Several mechanisms for NO2- reduction to NO have been identified including: 1) Nonenzymatic disproportionation at low pH. NO2- reduction to NO is favored by low pH and a reducing milieu (55). In 1999, Zweier et al. (55) demonstrated that enzyme-independent NO formation occurs in biological systems under acidic conditions and is further increased in the presence of a highly reduced metabolic state. The substrate source of this NO is NO2- rather than the NOS substrate L-arginine. Under hypoxic conditions, this NO accumulates in tissues and binds to a variety of cellular heme proteins. In important disease states, such as ischemia or shock, where acidosis and marked hypoxia take place, this pathway becomes the major NO source and the magnitude of NO generation can be much greater than that which would be found at normal NOS tissue concentrations.

2) Reduction of circulating NO2- to NO during tissue hypoxia. Many mechanisms for the NO2--mediated vasodilatation during hypoxia have been proposed over the past years. These are essentially based on nonenzymatic (55) or enzymatic NO2- reduction to NO (53). Zweier et al. (55) have shown the occurrence of systemic NO generation from NO2-. They found that N15-labeled NO2- was reduced to NO in ischemic rat hearts, and that NO production was not blocked by NOS inhibitors. During global ischemia in the heart, pH fell to ≈5.5, and under these conditions, NO2- reduction to NO was greatly accelerated. A key point of NO2- pharmacology is that its vasodilating properties are notably enhanced during hypoxia compared to normoxia. Previous studies have suggested that the NO2- hypoxic vasodilatation is independent of eNOS, but depends on sGC, supporting the hypothesis that NO mediates these effects. The authors (55) proved that nitrite vasodilatation does not seem to depend on the activity of previously identified NO2- reductases, such as xanthine oxidase and the mitochondrial bc1 complex, which may generate NO from NO2-.

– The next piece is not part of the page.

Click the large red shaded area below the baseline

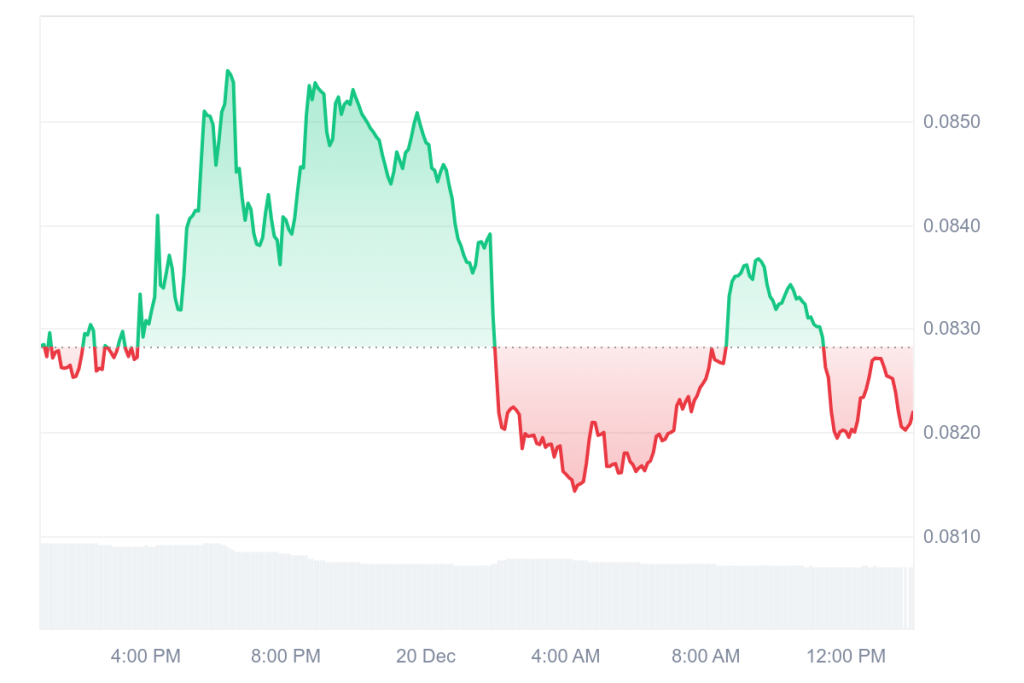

3) Enzymatic conversion. A number of publications now state that oxidoreductase enzymes are able to convert significant amounts of NO2- to NO, in particular xanthine oxidase and aldehyde oxidase (56). Xanthine oxidoreductase is known to reduce molecular oxygen to superoxide (O2-), but at low oxygen tensions and pH values this enzyme can also reduce NO2- to NO at the molybdenum site of the enzyme. Li et al. (56) have shown that administration of the xanthine oxidase inhibitor oxypurinol or of the aldehyde oxidase inhibitor raloxifene considerably diminished NO generation from NO2- in the heart and liver. NO formation rates were dramatically increased with decreasing pH and lower oxygen tension.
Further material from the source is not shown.